## EXERCISE
Set down, exactly and with nothing added, the lines running from the one that holds "Task: Tick the" to the final line of the records. Pictures stay out of the copy.

## MATERIAL PROVIDED
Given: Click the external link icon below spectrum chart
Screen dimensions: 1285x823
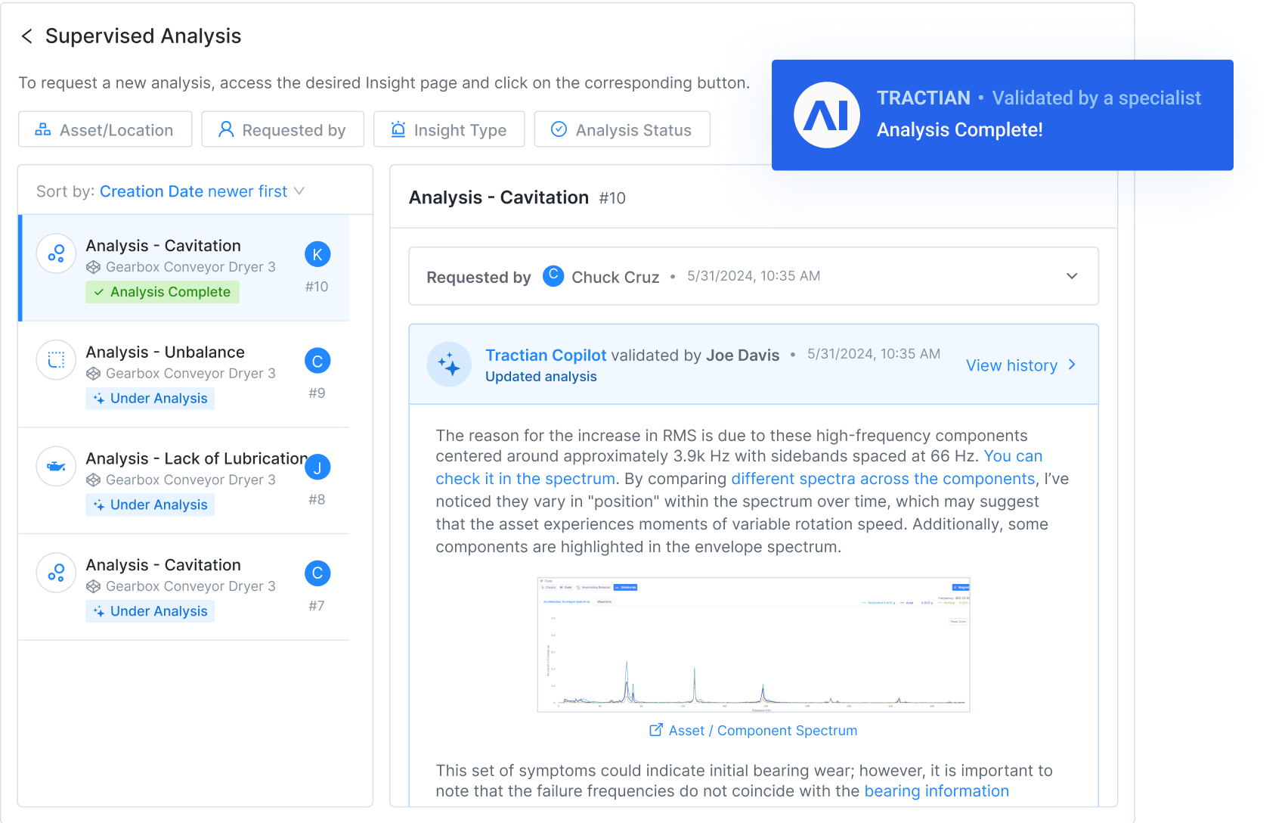Looking at the screenshot, I should 656,730.
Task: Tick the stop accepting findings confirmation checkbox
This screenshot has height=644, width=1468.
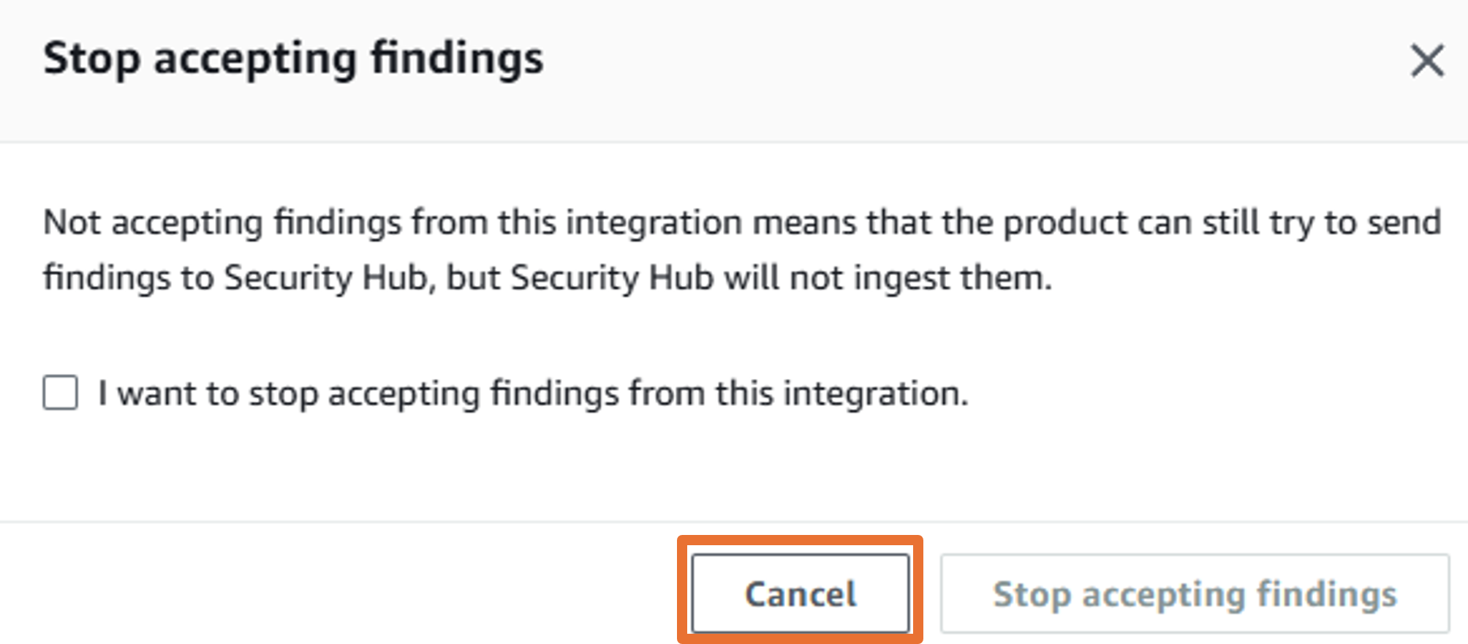Action: coord(61,393)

## ANSWER TO THE PROBLEM
Task: Tick the stop accepting findings confirmation checkbox
This screenshot has height=644, width=1468.
Action: coord(61,393)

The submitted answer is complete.